1 Les corpuscules de Hassall sont des îlots de cellules épithéliales pavimenteuses kératinisées, hyalinisées, parfois kystiques, situées dans la médullaire du thymus.
2 Camillo Golgi et Santiago Ramon y Cajal ont reçu le prix Nobel de physiologie ou médecine en 1906, pour leurs études de la structure du système nerveux.
3 Les rayons X que Wilhelm Röntgen a découverts en 1895.
4 D’après des travaux de Bruce Glick sur la bursectomie chez le poulet.

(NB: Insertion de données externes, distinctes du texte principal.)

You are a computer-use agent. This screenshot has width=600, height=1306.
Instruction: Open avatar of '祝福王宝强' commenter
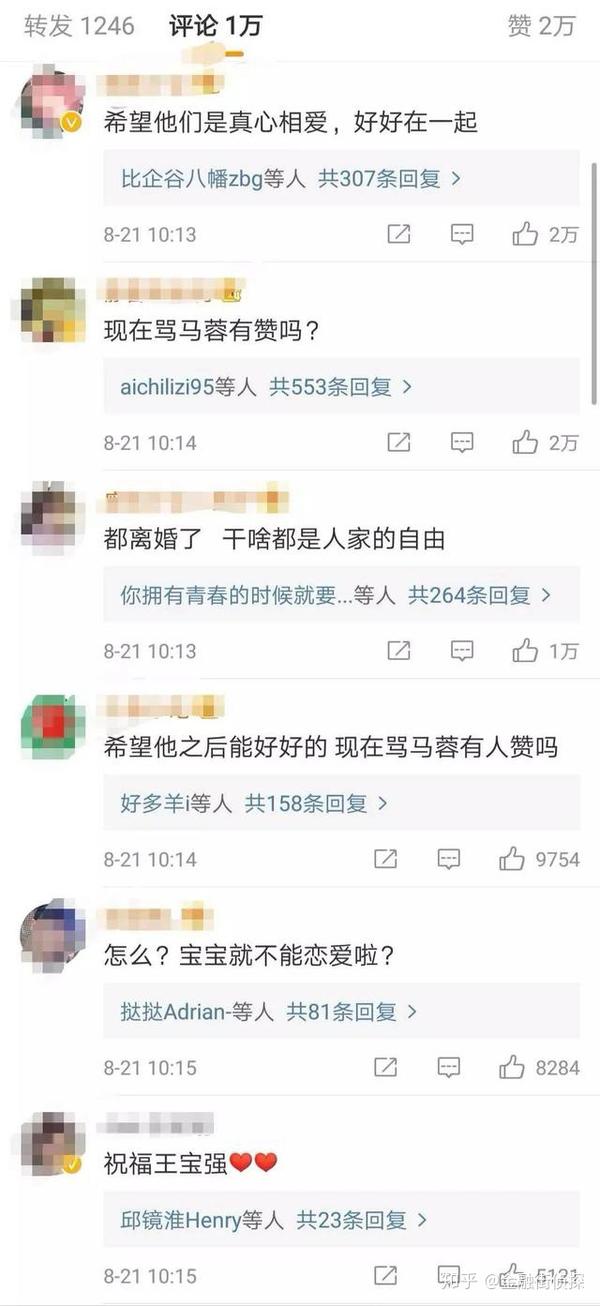click(x=52, y=1143)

5 Parallèlement au lancement de notre projet intégré FP6 Euro-Thymaide, en 2004, la Commission Européenne a publié une directive interdisant désormais une ablation totale du thymus chez les enfants nécessitant une intervention de chirurgie cardiaque.
6 La neurophysine est la protéine (de masse moléculaire apparente de 10 kDa) de transport de l’ocytocine. Elle est codée par le gène du précurseur de l’ocytocine (le gène codant la pro-oxyphysine).
7 Dont l’auteur a été membre du comité de pilotage.
8 Prix Nobel de physiologie ou médecine de 1908 avec Ilya Ilitch Metchnikov.
9 Prix Nobel de physiologie ou médecine en 1987 pour sa découverte du principe génétique de la génération de la diversité des anticorps.
10 Présentés au 1e congrès d’Immunopathologie à Bâle en 1956.
11 En collaboration avec Dale Greiner (université du Massachussets, Worcester, États-Unis).
12 Collaboration avec l’équipe de Didier Hober (service de virologie, pôle de biologie pathologie génétique, CHRU de Lille).